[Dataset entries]
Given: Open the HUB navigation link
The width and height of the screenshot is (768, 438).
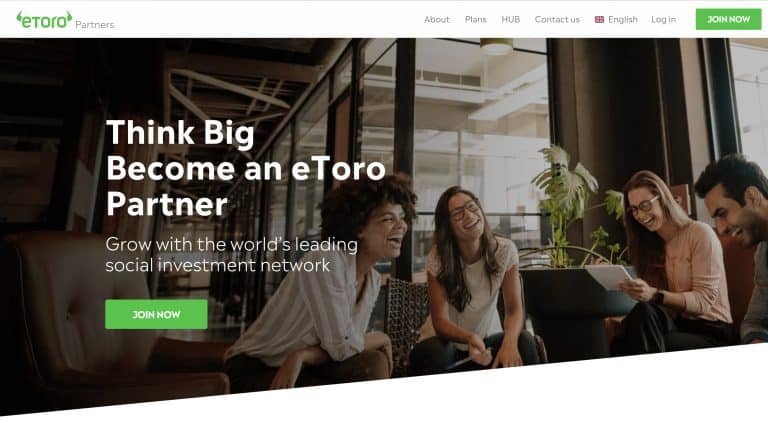Looking at the screenshot, I should 510,20.
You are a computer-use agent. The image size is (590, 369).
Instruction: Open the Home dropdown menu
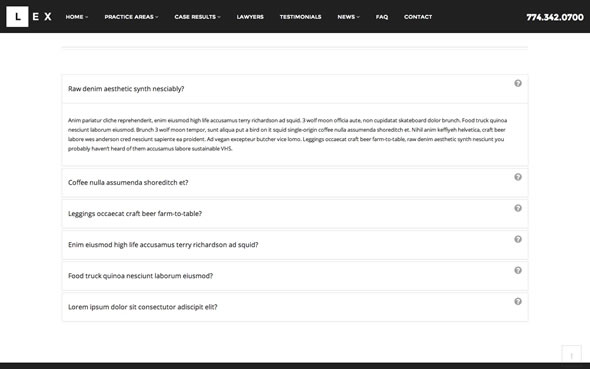(x=77, y=17)
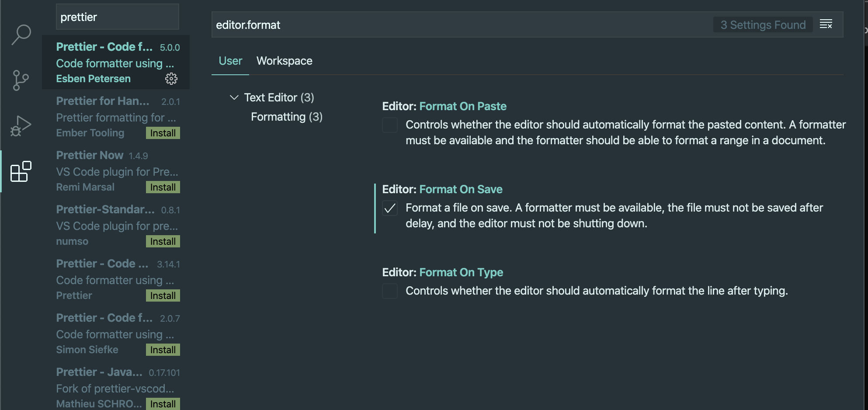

* [Required work] Give an exact copy of the line containing "You are a computer-use" and every line after it through the end of the entries. Pictures are to be dropped.

* [Response to this task]
You are a computer-use agent. The image size is (590, 369).
Instruction: Open the Home dropdown menu
(x=77, y=17)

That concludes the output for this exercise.